ST. PETERSBURG — Pinellas County's largest city is on track to approve a domestic registry in time for Gay Pride Month in June.
Council Chair Leslie Curran and members Jeff Danner, Bill Dudley and Charlie Gerdes voted during a workshop Thursday to have legal staff draft an ordinance that the council could vote on within the next month that would make St. Petersburg the latest city to give rights to unmarried or same-sex couples.
The ordinance, modeled after one Tampa approved in March, would require health care facilities to allow any domestic partner listed on the registry to visit their partners and make care decisions if their partner is incapacitated.
The ordinance also would allow partners to direct burials, notify family members and become guardians of the partner's estate during times of duress.
In addition, the registry would allow the partner to participate in the education of the children of their mates, except in cases in which the other biological parent objects.
Council member Steve Kornell, who is gay, pushed his colleagues to approve the new rules to keep pace with a wave of other cities doing the same. Pinellas County and the cities of Gulfport and Clearwater are considering similar registries.
Kornell said many people don't understand why these rights need to be spelled out in an ordinance. He said he received an e-mail from a man who objected on the grounds that anyone can visit a patient if that person wants to see them.

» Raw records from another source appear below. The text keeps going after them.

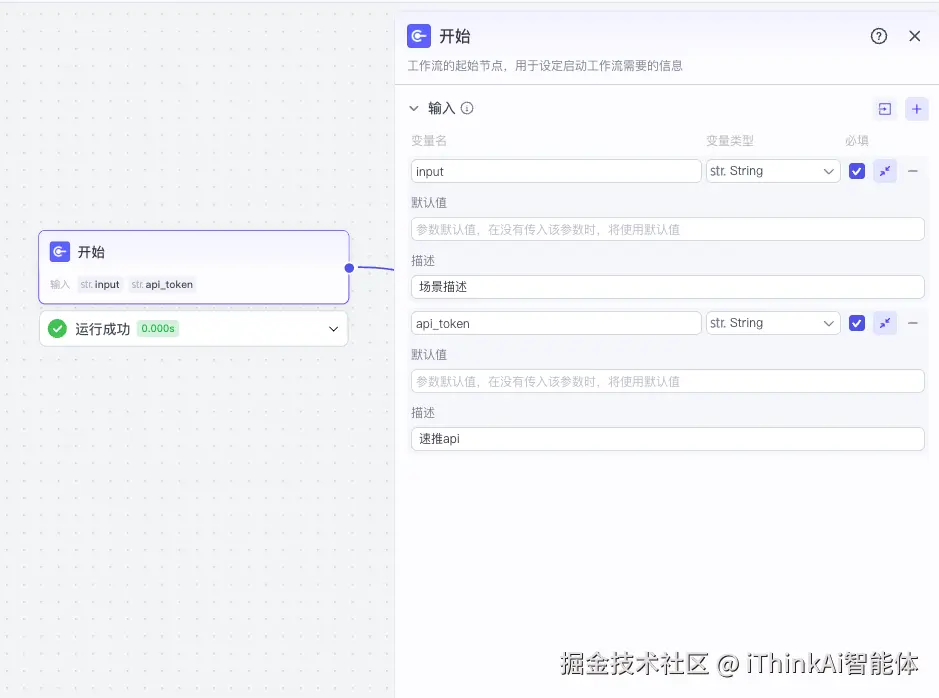Click the output port dot on the 开始 node

(x=349, y=267)
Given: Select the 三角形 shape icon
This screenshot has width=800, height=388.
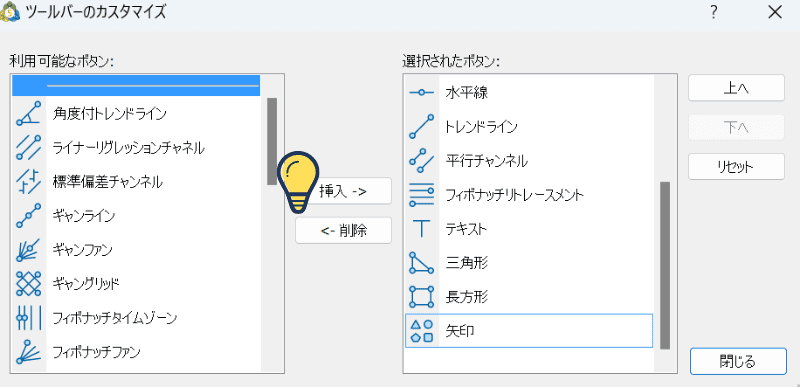Looking at the screenshot, I should pos(421,263).
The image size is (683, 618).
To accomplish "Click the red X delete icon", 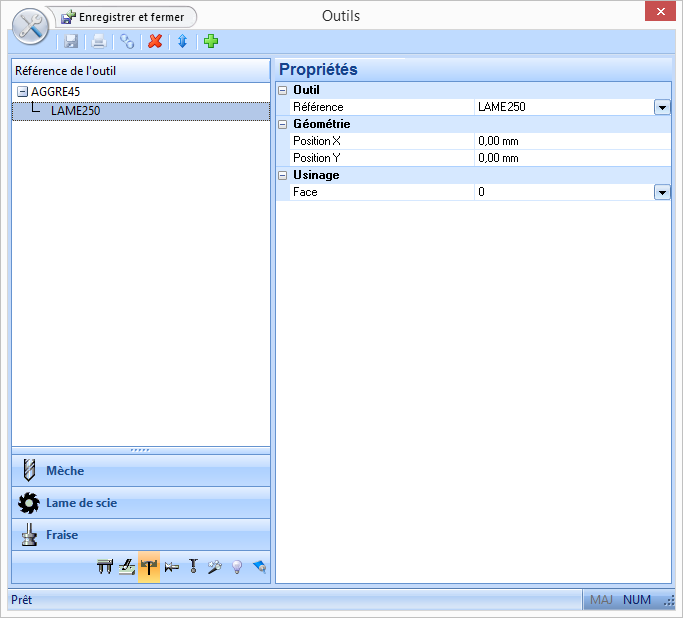I will coord(154,41).
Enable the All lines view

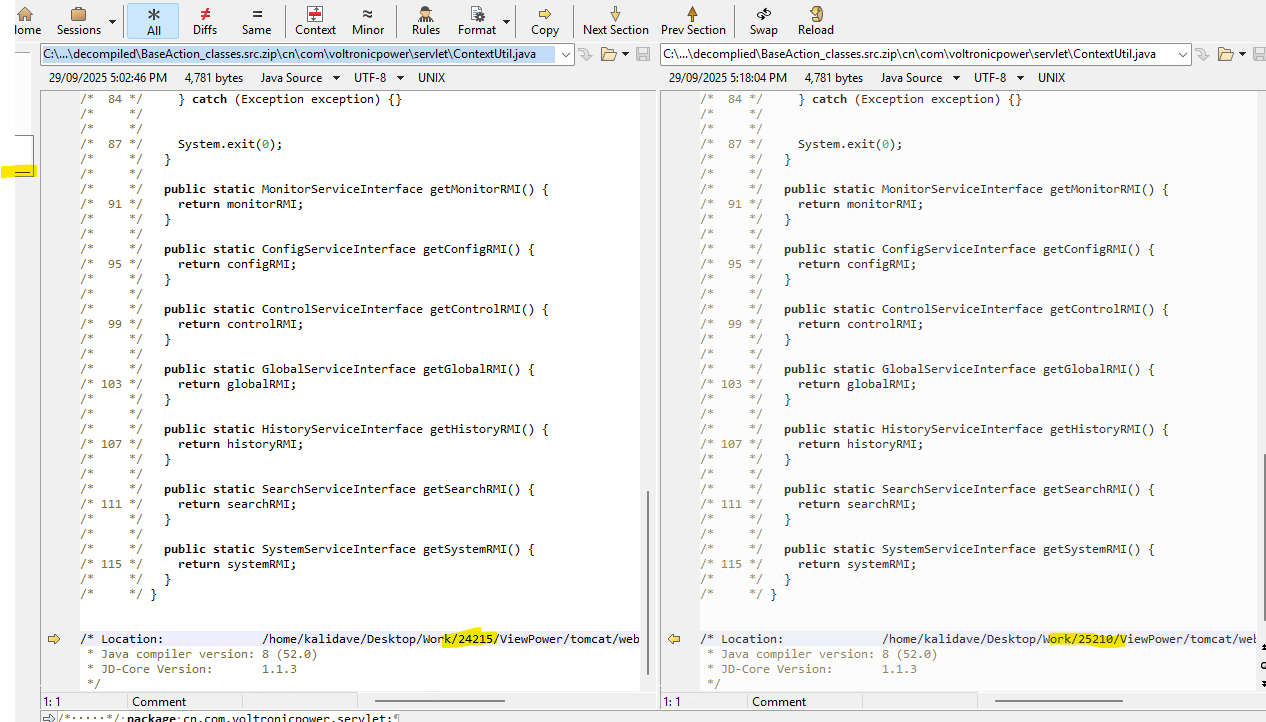coord(153,20)
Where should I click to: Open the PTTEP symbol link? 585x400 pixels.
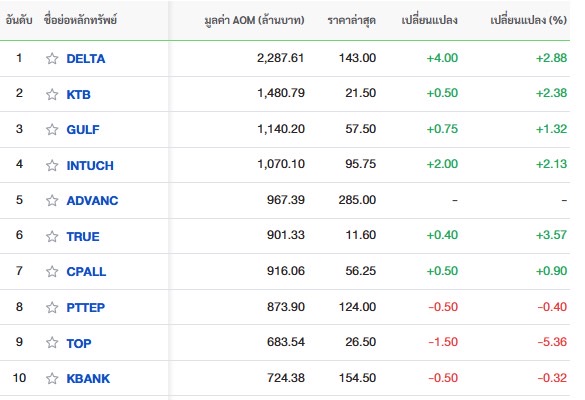(x=85, y=307)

"But the problem is if you're in a coma, you can't allow someone to visit you," Kornell said. "And then it's up to that clerk behind the desk deciding if it's right or not. This takes that possibility out of it. No clerk should deny a partner in that situation. With this, they won't."
Assistant City Attorney Jeannine Williams said she sought guidance from All Children's Hospital and Bayfront Medical Center and was told that beginning in January, all hospitals receiving federal aid were required to allow domestic partners access to patients and the control of their care. If anything, a city registry would help hospitals follow federal guidelines, Williams said.
Domestic partners would go to the City Clerk's office and pay between $30 and $50 to sign affidavits stating that they are partners. They would receive a certificate, which could then be shown at schools and hospitals.
Although the registry seems to have no opposition on the eight-member council, Jim Kennedy raised a few concerns.
He requested that city attorneys add language to the ordinance that would protect partners from getting sued by health care providers for past due medical bills. They agreed.
Kennedy's main concern, however, came with granting a domestic partner opportunities to participate in their partner's children's education, such as attending teacher-parent conferences and picking up children from school. He said that although the other biological parent could object, he was worried that they may not know that the domestic partner is participating.
"You're giving parenting authority to someone who, except for this registry, wouldn't have the authority," Kennedy said. "I don't see how we do that without the consent from the biological parent, who potentially is having their rights interfered with."
Kennedy asked that lawyers add a notification requirement to the biological parents, which Kornell refused to consider.
"That's a real overreach," Kornell said. "That adds another layer of a requirement that you don't see in other places. . . . I won't vote for this if we add this."
Jeff Danner sided with Kornell, saying Kennedy was being overly cautious.
"Biological parents can already allow people to pick up their children," Danner said. "This ordinance doesn't convey anything that's not allowed now. I don't understand what the problem is."
Council members agreed to not include the notification requirement.